Volksblatt: "Pokerrisiko" (von Christian Buchar)

Ausgabe vom 19. Juni 2008

Linz (OTS) - Von Gusenbauers Seite ist das Kalkül klar: Er hat
sich mit der Ämtertrennung "sein" Kanzleramt noch ein bisschen erhalten. Sein Nachfolger an der SPÖ-Spitze, Werner Faymann, hat sich dagegen auf ein Hochrisiko-Spiel eingelassen - entweder, weil er vor vollendete Tatsachen gestellt wurde und es sich nicht leisten wollte, "Nein" zum Vorsitz zu sagen. Und/Oder, weil er sicherstellen wollte, einen Fuß im Kanzleramt zu haben ehe es mit SPÖ-Konkurrenten um das Amt zu ernst wird.

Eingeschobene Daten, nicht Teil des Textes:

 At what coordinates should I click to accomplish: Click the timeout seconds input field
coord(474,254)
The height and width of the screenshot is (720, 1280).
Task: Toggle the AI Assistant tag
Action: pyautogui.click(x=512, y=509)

Faymann wagt ein Pokerspiel mit hohem persönlichen Einsatz. Die SPÖ will von ihm Kanten und wird sich dabei nicht nur mit harten Worten samt charmantem Lächeln abspeisen lassen. Zugleich ist auch er ans Regierungsprogramm gebunden, das wenig Raum für alt-rote Profilierungen lässt. Die mit Buchinger und Gusenbauer fixierte Pensionsautomatik ist das erste Beispiel, dass die Alternative zu den verlorenen Koalitionsverhandlungen für die SPÖ im Grunde nur Neuwahl heißen kann - die aus ÖVP-Sicht dann wieder flott kommen sollte, um Faymanns Profilierungschancen einzudämmen. Faymann bewegt sich in einem Risikofeld, auf dem Karrieren und Koalitionen leicht zerbröseln können.